## GIVEN ENTRIES:
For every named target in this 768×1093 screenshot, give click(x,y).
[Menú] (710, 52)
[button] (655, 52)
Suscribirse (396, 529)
==
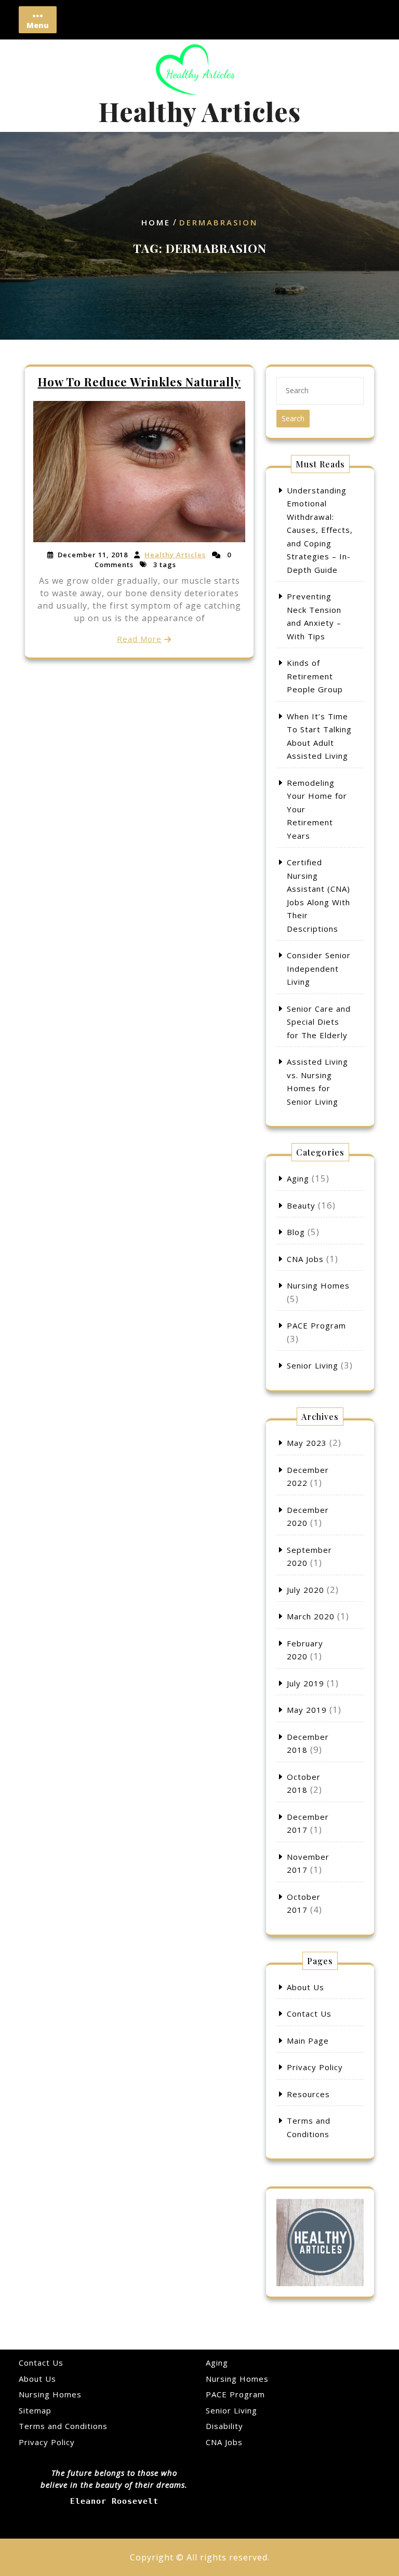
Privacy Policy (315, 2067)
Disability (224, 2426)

## EXERCISE DIRECTIONS:
Reproduce exactly, and only, the part of the listing above that begins at the line with "For every named" and goes on through the line with "Suscribirse (396, 529)".

## COMPLETED EXERCISE:
For every named target in this 768×1093 screenshot, give click(x,y).
[Menú] (710, 52)
[button] (655, 52)
Suscribirse (396, 529)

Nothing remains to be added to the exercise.